My wrapper/ dryer is home made since I couldn't afford a production model when I started, but it turns out great rods anyway. If anyone wants help with how to build a wrapper, let me know.
Mudhole is great as far as selection, but their prices, especially after shipping, are a little higher than others. I've used The Rod Room in Orange Beach, AL a lot since they're close to my parents. If you're ever in the area, Kathy and her daughters are a lot of help when you stop in. Bridgemaster in Lake Wales, FL has the best deals on building supplies I've found. The prices are good enough that I make the 2 hour drive down there once a year or so, and they're closeout tackle selection is unreal! Soft plastics by the pound? Yes Please!


----------



## BayStYat (Sep 12, 2012)

KnotHome said:


> I haven't used MHX a little because of the price, but mainly because I love what I get from Batson already. I'll be happy to argue with anyone saying Batson is just good for the price. They're high quality blanks all around, with excellent quality control.
> Using and Batson blank, Fuji guides, and quality cork, you can build a great spinning rod for less than $100 that will stand against a $200 production rod any day. If you don't mind the time invested in building, then by all means go for it! If you can tie flies, you can build rods.
> My wrapper/ dryer is home made since I couldn't afford a production model when I started, but it turns out great rods anyway. If anyone wants help with how to build a wrapper, let me know.
> Mudhole is great as far as selection, but their prices, especially after shipping, are a little higher than others. I've used The Rod Room in Orange Beach, AL a lot since they're close to my parents. If you're ever in the area, Kathy and her daughters are a lot of help when you stop in. Bridgemaster in Lake Wales, FL has the best deals on building supplies I've found. The prices are good enough that I make the 2 hour drive down there once a year or so, and they're closeout tackle selection is unreal! Soft plastics by the pound? Yes Please!


Check out Anglers Habitat. They beat mudhole on pricing and shipping. RX8 spinning blanks are in my opinion the highest quality on the planet. I love the Rod Room also.


----------



## brew1891 (Dec 10, 2006)

mtoddsolomon said:


> Have any of y'all tried it? Is it worth it? What's your experience?
> 
> Thanks in advance!


Fair warning...its addicting...very addicting... and you will end up spending way more money. But being able to build it how you want is so much better to me. If you are doing it for purely economic reasons it wont work out for you.


----------



## BayStYat (Sep 12, 2012)

brew1891 said:


> Fair warning...its addicting...very addicting... and you will end up spending way more money. But being able to build it how you want is so much better to me. If you are doing it for purely economic reasons it wont work out for you.


BOOOOM!

I built rods i havent even fished. hahahha


----------



## mtoddsolomon (Mar 25, 2015)

brew1891 said:


> Fair warning...its addicting...very addicting... and you will end up spending way more money. But being able to build it how you want is so much better to me. If you are doing it for purely economic reasons it wont work out for you.

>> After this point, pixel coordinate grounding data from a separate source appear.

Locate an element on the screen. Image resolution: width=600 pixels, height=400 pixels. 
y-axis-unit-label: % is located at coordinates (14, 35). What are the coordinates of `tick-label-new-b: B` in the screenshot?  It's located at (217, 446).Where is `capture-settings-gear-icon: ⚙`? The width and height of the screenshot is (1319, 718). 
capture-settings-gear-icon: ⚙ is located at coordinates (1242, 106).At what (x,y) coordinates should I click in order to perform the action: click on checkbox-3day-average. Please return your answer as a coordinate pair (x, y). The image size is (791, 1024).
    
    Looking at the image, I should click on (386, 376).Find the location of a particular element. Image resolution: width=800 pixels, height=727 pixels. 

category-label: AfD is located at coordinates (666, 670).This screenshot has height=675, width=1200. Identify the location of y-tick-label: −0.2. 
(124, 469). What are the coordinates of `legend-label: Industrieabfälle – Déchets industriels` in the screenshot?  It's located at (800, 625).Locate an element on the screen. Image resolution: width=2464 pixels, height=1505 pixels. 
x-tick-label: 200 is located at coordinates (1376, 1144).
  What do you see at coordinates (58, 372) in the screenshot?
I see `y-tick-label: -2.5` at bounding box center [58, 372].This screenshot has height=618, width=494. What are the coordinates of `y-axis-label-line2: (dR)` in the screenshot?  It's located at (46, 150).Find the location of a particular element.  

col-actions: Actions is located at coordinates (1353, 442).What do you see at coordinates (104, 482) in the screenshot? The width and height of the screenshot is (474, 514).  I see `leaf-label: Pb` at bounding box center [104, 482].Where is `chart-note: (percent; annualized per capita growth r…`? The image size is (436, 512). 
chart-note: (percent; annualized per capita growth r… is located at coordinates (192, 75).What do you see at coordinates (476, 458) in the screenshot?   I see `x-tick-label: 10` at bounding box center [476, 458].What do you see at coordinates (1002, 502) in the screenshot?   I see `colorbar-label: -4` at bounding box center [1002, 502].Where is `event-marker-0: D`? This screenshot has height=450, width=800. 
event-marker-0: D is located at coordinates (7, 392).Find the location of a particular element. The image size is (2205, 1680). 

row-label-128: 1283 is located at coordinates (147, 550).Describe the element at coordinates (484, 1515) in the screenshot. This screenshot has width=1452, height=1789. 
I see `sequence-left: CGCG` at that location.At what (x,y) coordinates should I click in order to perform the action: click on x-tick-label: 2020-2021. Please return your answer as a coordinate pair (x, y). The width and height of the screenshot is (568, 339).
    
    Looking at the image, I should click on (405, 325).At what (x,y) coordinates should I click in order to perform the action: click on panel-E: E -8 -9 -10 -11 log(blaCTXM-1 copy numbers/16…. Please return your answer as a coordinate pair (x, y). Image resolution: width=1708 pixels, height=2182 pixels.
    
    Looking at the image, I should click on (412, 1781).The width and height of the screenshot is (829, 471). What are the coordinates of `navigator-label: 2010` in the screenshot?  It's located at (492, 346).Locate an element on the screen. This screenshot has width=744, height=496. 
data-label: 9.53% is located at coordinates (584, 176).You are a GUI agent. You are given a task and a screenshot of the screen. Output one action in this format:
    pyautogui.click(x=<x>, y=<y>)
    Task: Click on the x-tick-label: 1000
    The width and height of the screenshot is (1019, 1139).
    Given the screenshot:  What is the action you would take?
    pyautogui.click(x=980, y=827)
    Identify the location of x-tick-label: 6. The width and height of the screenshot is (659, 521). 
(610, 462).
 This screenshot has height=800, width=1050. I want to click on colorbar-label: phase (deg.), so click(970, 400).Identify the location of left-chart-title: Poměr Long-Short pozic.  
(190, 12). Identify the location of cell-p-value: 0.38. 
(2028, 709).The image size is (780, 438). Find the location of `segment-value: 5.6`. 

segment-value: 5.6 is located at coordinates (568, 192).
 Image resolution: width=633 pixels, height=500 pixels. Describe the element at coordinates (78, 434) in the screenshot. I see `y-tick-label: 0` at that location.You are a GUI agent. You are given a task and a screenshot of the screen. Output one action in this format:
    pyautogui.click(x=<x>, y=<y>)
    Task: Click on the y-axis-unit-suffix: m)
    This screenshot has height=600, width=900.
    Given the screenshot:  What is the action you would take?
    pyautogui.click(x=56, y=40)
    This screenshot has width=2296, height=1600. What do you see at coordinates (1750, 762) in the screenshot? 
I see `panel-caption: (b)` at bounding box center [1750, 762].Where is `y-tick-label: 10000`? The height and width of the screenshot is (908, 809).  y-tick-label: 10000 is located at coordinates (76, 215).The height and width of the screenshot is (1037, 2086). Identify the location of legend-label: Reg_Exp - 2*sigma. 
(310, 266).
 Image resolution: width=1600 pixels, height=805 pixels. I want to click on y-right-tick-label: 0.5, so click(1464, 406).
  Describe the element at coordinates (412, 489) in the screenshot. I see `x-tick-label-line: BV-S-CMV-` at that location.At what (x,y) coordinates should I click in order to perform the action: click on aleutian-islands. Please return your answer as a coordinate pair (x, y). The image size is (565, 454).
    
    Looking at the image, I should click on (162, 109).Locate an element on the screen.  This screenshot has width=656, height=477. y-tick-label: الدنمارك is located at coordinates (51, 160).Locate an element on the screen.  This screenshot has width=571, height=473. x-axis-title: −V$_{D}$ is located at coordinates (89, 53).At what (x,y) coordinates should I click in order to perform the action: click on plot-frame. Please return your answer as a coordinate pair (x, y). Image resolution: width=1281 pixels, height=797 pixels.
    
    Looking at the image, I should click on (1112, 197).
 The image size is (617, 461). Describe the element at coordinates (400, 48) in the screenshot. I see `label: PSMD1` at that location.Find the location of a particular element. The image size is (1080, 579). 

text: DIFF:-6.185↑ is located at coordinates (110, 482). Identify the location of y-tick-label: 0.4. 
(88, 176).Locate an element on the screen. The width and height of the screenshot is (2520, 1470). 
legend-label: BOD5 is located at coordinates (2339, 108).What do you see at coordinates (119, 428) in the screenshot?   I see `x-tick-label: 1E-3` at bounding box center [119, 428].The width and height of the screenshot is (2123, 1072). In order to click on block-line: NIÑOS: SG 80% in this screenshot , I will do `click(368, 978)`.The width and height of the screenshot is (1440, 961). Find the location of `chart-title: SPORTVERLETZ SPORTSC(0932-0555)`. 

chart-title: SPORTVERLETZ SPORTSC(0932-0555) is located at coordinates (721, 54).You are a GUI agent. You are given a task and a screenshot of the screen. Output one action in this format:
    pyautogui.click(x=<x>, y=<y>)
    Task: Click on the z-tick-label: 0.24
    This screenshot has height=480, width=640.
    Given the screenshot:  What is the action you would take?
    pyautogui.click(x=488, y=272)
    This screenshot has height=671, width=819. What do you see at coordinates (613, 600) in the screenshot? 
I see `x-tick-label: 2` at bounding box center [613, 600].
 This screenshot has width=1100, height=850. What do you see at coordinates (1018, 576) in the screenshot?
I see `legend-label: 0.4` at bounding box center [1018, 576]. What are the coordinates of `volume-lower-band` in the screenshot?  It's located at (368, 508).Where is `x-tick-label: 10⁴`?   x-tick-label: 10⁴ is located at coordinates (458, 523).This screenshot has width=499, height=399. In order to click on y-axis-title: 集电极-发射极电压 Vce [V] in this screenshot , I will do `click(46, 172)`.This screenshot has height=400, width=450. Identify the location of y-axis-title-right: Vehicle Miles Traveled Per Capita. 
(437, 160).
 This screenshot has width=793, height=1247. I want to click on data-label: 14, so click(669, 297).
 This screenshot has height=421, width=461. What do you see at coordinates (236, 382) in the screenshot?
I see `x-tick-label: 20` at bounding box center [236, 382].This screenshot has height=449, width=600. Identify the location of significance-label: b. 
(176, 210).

Definitely not for economic reasons, more for hobby type reason. Just finished building my own house and now looking for something to do with my hands, until a boat backs itself in my driveway.


----------



## Snooknut (Jan 22, 2013)

Great hobby to have


----------



## Jestevez (Oct 14, 2011)

Mud holes MHX blanks are great. The blank I use the most is the 7ft SJ843. You won't regret it.


----------



## Snooknut (Jan 22, 2013)

I have an old Loomis GL2 843 that is similar to the MHX. It's a great blank


----------